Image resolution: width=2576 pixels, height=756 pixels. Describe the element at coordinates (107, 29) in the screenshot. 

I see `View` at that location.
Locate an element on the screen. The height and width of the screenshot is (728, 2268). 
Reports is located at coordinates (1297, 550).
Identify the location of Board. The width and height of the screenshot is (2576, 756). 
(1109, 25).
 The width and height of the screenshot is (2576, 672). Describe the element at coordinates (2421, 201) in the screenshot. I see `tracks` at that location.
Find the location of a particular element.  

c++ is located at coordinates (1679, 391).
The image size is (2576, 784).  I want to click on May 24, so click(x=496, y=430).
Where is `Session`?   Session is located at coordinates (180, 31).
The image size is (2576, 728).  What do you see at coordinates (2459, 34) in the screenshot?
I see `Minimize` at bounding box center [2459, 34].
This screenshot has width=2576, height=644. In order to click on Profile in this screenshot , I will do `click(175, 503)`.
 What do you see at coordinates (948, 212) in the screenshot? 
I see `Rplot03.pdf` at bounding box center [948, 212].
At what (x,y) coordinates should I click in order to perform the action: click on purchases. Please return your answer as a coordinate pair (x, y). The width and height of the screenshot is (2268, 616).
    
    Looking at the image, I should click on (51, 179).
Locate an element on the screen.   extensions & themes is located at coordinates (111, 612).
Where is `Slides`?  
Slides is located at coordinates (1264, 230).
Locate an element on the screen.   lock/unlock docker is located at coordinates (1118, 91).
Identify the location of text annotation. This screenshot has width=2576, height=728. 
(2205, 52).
--
• [What to produce]: Copy out all of the records above again, swapping "image size" for "screen size" wherever it occurs and keeping everything else the same.

• [Output below]:
Image resolution: width=2576 pixels, height=756 pixels. Describe the element at coordinates (107, 29) in the screenshot. 

I see `View` at that location.
Locate an element on the screen. The height and width of the screenshot is (728, 2268). 
Reports is located at coordinates (1297, 550).
Identify the location of Board. The width and height of the screenshot is (2576, 756). 
(1109, 25).
 The width and height of the screenshot is (2576, 672). Describe the element at coordinates (2421, 201) in the screenshot. I see `tracks` at that location.
Find the location of a particular element.  

c++ is located at coordinates (1679, 391).
The screen size is (2576, 784).  I want to click on May 24, so click(x=496, y=430).
Where is `Session`?   Session is located at coordinates (180, 31).
The screen size is (2576, 728).  What do you see at coordinates (2459, 34) in the screenshot?
I see `Minimize` at bounding box center [2459, 34].
This screenshot has width=2576, height=644. In order to click on Profile in this screenshot , I will do `click(175, 503)`.
 What do you see at coordinates (948, 212) in the screenshot? 
I see `Rplot03.pdf` at bounding box center [948, 212].
At what (x,y) coordinates should I click in order to perform the action: click on purchases. Please return your answer as a coordinate pair (x, y). The width and height of the screenshot is (2268, 616).
    
    Looking at the image, I should click on (51, 179).
Locate an element on the screen.   extensions & themes is located at coordinates (111, 612).
Where is `Slides`?  
Slides is located at coordinates (1264, 230).
Locate an element on the screen.   lock/unlock docker is located at coordinates (1118, 91).
Identify the location of text annotation. This screenshot has width=2576, height=728. 
(2205, 52).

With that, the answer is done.